'And I,' cried Virginia, with much greater tact, and rushing into the arms of her bishop, 'once more believe in heaven.'
NOTES.
'We now find it (the earth) not only swathed by an atmosphere, and covered by a sea, but also crowded with living things. The question is, how were they introduced?... The conclusion of science would undoubtedly be, that the molten earth contained within it elements of life, which grouped themselves into their present forms as the planet cooled. The difficulty and reluctance encountered by this conception arise solely from the fact that the theologic conception obtained a prior footing in the human mind.... Were not man's origin implicated, we should accept without a murmur the derivation of animal and vegetable life from what we call inorganic nature. The conclusion of pure intellect points this way, and no other.' PROFESSOR TYNDALL.
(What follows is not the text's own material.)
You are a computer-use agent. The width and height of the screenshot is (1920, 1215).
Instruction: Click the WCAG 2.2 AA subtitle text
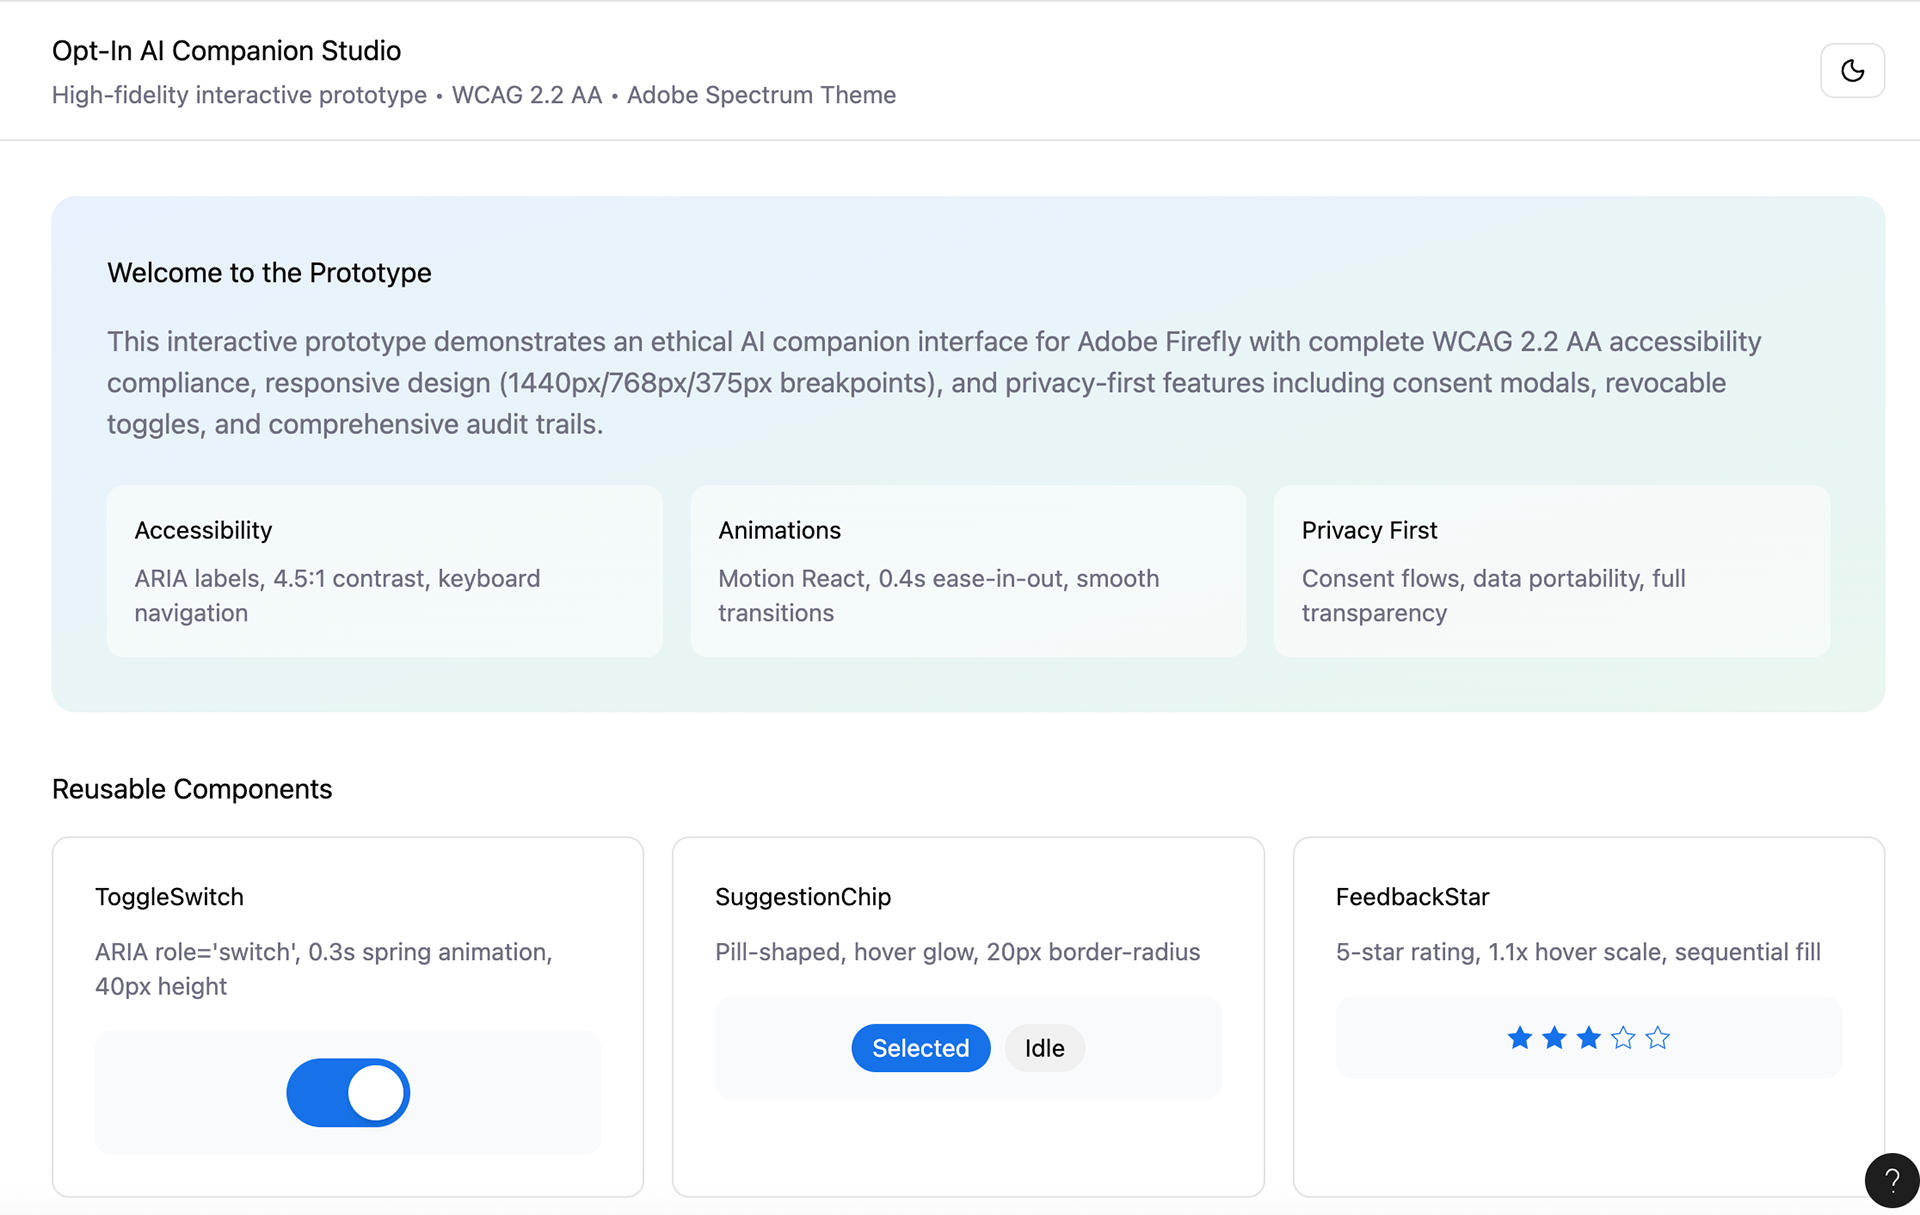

'Is this egg (from which the human being springs) matter? I hold it to be so, as much as the seed of a fern or of an oak. Nine months go to the making of it into a man. Are the additions made during this period of gestation drawn from matter? I think so, undoubtedly. If there be anything besides matter in the egg, or in the infant subsequently slumbering in the womb, what is it?' PROFESSOR TYNDALL.
'Matter I define as the mysterious thing by which all this is accomplished.' PROFESSOR TYNDALL.
'I do not think that the materialist is entitled to say that his molecular groupings and motions explain everything. In reality, they explain nothing. PROFESSOR TYNDALL.
'Who shall exaggerate the deadly influence on personal morality of those theologies which have represented the Deity ... as a sort of pedantic drill-sergeant of mankind, to whom no valour, no long-tried loyalty, could atone for the misplacement of a button of the uniform, or the misunderstanding of a paragraph of the "regulations and instructions"?' PROFESSOR HUXLEY.
'(To the Jesuit imagination) God is obviously a large individual, who holds the leading-strings of the universe, and orders its steps from a position outside it all.... According to it (this notion) the Power whom Goethe does not dare to name, and whom Gassendi and Clark Maxwell present to us under the guise of a manufacturer of atoms, turns out annually, for England and Wales alone, a quarter of a million of new souls. Taken in connection with the dictum of Mr. Carlyle, that this annual increment to our population are "mostly fools," but little profit to the human heart seems derivable from this mode of regarding the divine operations.... In the presence of this mystery (the mystery of life) the notion of an atomic manufacturer and artificer of souls, raises the doubt whether those who entertain it were ever really penetrated by the solemnity of the problem for which they offer such a solution.' PROFESSOR TYNDALL.
'I look forward, however, to a time when the strength, insight, and elevation which now visit us in mere hints and glimpses, during moments of clearness and vigour, shall be the stable and permanent possession of purer and mightier minds than ours—purer and mightier, partly because of their deeper knowledge of matter, and their more faithful conformity to its laws.' PROFESSOR TYNDALL.